EXERCISE BRIEF: The records are to be copied exactly and in full.

-*-*-

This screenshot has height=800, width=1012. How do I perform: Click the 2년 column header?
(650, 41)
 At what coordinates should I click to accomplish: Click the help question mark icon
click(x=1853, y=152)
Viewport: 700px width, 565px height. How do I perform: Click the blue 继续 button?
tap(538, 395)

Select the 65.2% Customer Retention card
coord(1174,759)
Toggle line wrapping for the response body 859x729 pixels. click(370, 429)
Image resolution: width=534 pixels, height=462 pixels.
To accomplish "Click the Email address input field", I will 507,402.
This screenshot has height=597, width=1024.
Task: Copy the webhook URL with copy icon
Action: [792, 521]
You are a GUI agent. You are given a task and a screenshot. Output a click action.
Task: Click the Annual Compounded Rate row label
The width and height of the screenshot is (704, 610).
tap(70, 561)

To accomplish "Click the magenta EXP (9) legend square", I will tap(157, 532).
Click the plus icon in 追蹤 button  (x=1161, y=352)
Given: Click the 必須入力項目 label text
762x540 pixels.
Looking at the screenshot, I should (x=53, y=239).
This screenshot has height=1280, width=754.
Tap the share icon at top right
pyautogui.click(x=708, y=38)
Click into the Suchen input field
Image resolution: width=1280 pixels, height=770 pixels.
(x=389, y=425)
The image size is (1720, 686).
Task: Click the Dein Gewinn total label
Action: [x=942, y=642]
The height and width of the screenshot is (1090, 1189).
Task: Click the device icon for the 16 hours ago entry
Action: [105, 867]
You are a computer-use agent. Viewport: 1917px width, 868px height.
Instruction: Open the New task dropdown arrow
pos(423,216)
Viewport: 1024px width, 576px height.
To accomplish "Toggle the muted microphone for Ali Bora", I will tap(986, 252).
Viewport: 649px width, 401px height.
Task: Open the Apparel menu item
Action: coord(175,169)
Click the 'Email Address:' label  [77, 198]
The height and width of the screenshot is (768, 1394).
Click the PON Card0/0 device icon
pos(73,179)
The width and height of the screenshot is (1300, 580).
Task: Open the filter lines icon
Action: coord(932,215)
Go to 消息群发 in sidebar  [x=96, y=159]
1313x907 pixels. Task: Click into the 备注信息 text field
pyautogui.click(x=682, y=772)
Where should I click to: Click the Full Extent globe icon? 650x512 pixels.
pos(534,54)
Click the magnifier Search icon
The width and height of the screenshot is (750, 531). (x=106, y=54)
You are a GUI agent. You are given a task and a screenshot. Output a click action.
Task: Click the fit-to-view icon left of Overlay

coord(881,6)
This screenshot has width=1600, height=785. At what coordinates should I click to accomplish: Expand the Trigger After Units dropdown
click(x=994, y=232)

-*-*-

TASK RESPONSE:
This screenshot has height=800, width=1012. How do I perform: Click the 2년 column header?
(650, 41)
 At what coordinates should I click to accomplish: Click the help question mark icon
click(x=1853, y=152)
Viewport: 700px width, 565px height. How do I perform: Click the blue 继续 button?
tap(538, 395)

Select the 65.2% Customer Retention card
coord(1174,759)
Toggle line wrapping for the response body 859x729 pixels. click(370, 429)
Image resolution: width=534 pixels, height=462 pixels.
To accomplish "Click the Email address input field", I will 507,402.
This screenshot has height=597, width=1024.
Task: Copy the webhook URL with copy icon
Action: [792, 521]
You are a GUI agent. You are given a task and a screenshot. Output a click action.
Task: Click the Annual Compounded Rate row label
The width and height of the screenshot is (704, 610).
tap(70, 561)

To accomplish "Click the magenta EXP (9) legend square", I will tap(157, 532).
Click the plus icon in 追蹤 button  (x=1161, y=352)
Given: Click the 必須入力項目 label text
762x540 pixels.
Looking at the screenshot, I should (x=53, y=239).
This screenshot has height=1280, width=754.
Tap the share icon at top right
pyautogui.click(x=708, y=38)
Click into the Suchen input field
Image resolution: width=1280 pixels, height=770 pixels.
(x=389, y=425)
The image size is (1720, 686).
Task: Click the Dein Gewinn total label
Action: [x=942, y=642]
The height and width of the screenshot is (1090, 1189).
Task: Click the device icon for the 16 hours ago entry
Action: [105, 867]
You are a computer-use agent. Viewport: 1917px width, 868px height.
Instruction: Open the New task dropdown arrow
pos(423,216)
Viewport: 1024px width, 576px height.
To accomplish "Toggle the muted microphone for Ali Bora", I will tap(986, 252).
Viewport: 649px width, 401px height.
Task: Open the Apparel menu item
Action: coord(175,169)
Click the 'Email Address:' label  [77, 198]
The height and width of the screenshot is (768, 1394).
Click the PON Card0/0 device icon
pos(73,179)
The width and height of the screenshot is (1300, 580).
Task: Open the filter lines icon
Action: coord(932,215)
Go to 消息群发 in sidebar  [x=96, y=159]
1313x907 pixels. Task: Click into the 备注信息 text field
pyautogui.click(x=682, y=772)
Where should I click to: Click the Full Extent globe icon? 650x512 pixels.
pos(534,54)
Click the magnifier Search icon
The width and height of the screenshot is (750, 531). (x=106, y=54)
You are a GUI agent. You are given a task and a screenshot. Output a click action.
Task: Click the fit-to-view icon left of Overlay

coord(881,6)
This screenshot has width=1600, height=785. At what coordinates should I click to accomplish: Expand the Trigger After Units dropdown
click(x=994, y=232)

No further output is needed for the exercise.